Виктор молча посмотрел на девушку, нагнулся, взял ее за руку и медленно зашагал по дюнам. Ноги тонули в песке, а ему было легко идти. Вдалеке раздался протяжный сигнал электрички, и опять все стихло, лишь временами с ветвей сосен с шорохом падали шишки.


18


В конце сентября к Виктору совершенно неожиданно зашли его однокурсники Эрик Пинне и Вальтер Орум.

— Извини за вторжение, — начал Вальтер. — Хотели с тобой поговорить. Ты не работал?

— Нет, просто смотрел картинки.

Виктор поднялся с тахты и отложил «Огонек», — он читал там приключенческую повесть.

— Интересно? — спросил Эрик.

— Ничего. Под конец выдыхается немного.

Он зевнул и предложил приятелям садиться. Эрик развалился на тахте и тотчас впился близоруки глазами в журнал. Вальтер сел к письменному столу.

«Всегда официален: настоящий начальник! — усмехнувшись, подумал Виктор. — Интересно, зачем они пожаловали?»

Эрик вынул из кармана измятую пачку папирос и закурил.

— A ты не хочешь? — спохватившись, спросил он Виктора.

— Нет, спасибо. Ну, Вальтер, что стряслось?

— Да ничего не стряслось! Просто хотели поболтать с тобой насчет литературного кружка. В университете тебя совсем не видно.

— Никак не выбраться, — кивнул Виктор. — Дома хлопот по горло.

— С повестью?

— Ну, ясно. Теперь разделался. Отнес в редакцию.

— Сколько листов получилось? — спросил Эрик. — Десять будет?

— Семь. Надоело размазывать.

— Значит, тысчонок двадцать отхватишь. Это деньги! Мне за поэму полторы дали.

— В молодежной газете? — спросил Виктор.

— Да. Ты читал? Ну как?

— Честно говоря, не нравится. Все время писал официальные стихи, совал в них трактора и знамена, а теперь ударился в другую крайность. Герои только и делают, что гуляют пол луной и целуются. Я ожидал большего.

— А форма? — не сдавался раскритикованный автор.

— Что форма! От твоих амфимакров мне ни холодно ни жарко. Рифмовать ты умеешь, амуры у тебя на месте Но я хочу видеть любовь, о которой ты пишешь.

— Ну, что касается любви, — не утерпел Вальтер, — каждый любит по-своему. Некоторые только требуют от других, а сами…

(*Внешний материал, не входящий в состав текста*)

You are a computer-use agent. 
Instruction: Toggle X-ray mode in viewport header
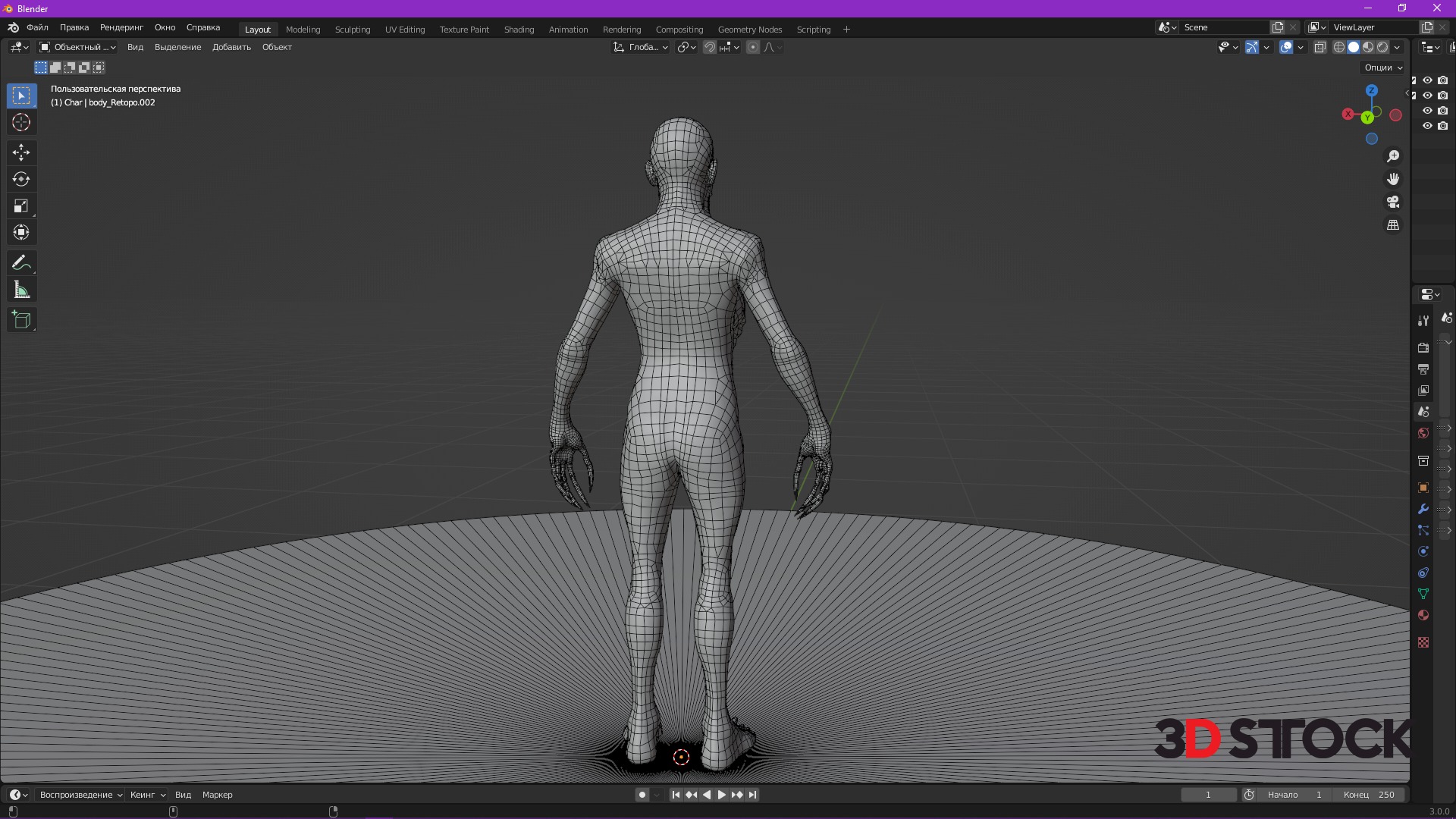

— Ты бы мог выражаться яснее. Договаривай, если имеешь в виду меня. Я бросил Виту, да? Такое поведение недостойно советского молодого человека?

— Приблизительно так.

Вальтер не сводил глаз с Виктора. Видно, опять не миновать спора.

— Если непонятно, то могу повторить. — Виктор повысил голос. — Это мое личное дело!

— Ты думаешь?

— Да, я так думаю.

Виктор взял со стола журчал и с шумом бросил на полку.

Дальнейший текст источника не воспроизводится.